There is a propensity here for timing over excessively long periods and averaging, on code that is highly artificial.
Quote from: clive on May 28, 2010, 04:39:19 PM
There is a propensity here for timing over excessively long periods and averaging, on code that is highly artificial.
We also produce a great quantity of Organically Grown Code
TM here. But you are right that we need to keep an eye on time slices and interrupts (http://www.masm32.com/board/index.php?topic=11454.msg90807#msg90807), cache line splits (http://www.masm32.com/board/index.php?topic=11454.msg87781#msg87781) and other nasty factors affecting the accuracy of timings. For the P4, there are the cyct_* macros here (http://www.masm32.com/board/index.php?topic=11454.msg87781#msg87781), whch extend MichaelW's counter_* macros in such a way that outliers are being eliminated before calculating the average. They need lower cycle counts and are a lot more reliable on the P4.

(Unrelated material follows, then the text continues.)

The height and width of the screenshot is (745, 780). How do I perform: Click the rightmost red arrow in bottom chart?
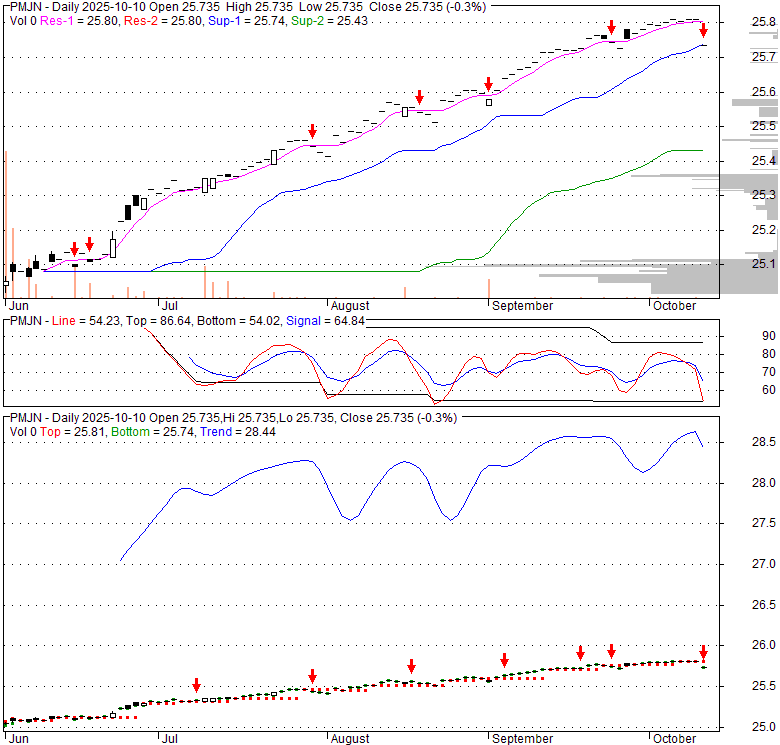[x=703, y=652]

Yes, certainly a lot of good code is get grown here, no doubt about that.
Things like paging, page sizes, TLB caching, memory width (DIMM pairing), memory timing (ie DIMM's EEPROM settings), cached/non-cached, write-combined, go into the hard to control category.
Actually I'd probably toss comparing the same two strings 10 million times into the artificial category. A figure of much more merit would be obtain by comparing 10 million unique strings, but it would obviously be more difficult to build and distribute a data set.
To expand on the RDTSC a little more, it can act as a very good timebase. It has a very fine granularity, but you'd have to calibrate it against an accurate reference frequency to determine exactly how fast it is ticking. You have to watch that it's coming from a single CPU, and that the CPU isn't modulating or throttling it.
Quote
Or at least understand the magnitude of the number being measured/timed. 32-bit would be quite sufficient to time something approaching a second (@4GHz). Where it becomes particularly important is understanding if the number overflowed over the period of the test. However, I do think that using instruction timing over a few hundred microseconds is useless. For it to be remotely useful the measurement needs to be done in DOS (the real thing, not a virtual box), with interrupts disabled, on a single CPU.
There is a propensity here for timing over excessively long periods and averaging, on code that is highly artificial.
Quote
You are right.
I tested it on a boot floppy and got more believable results.
My code just won't work well when run under cmd.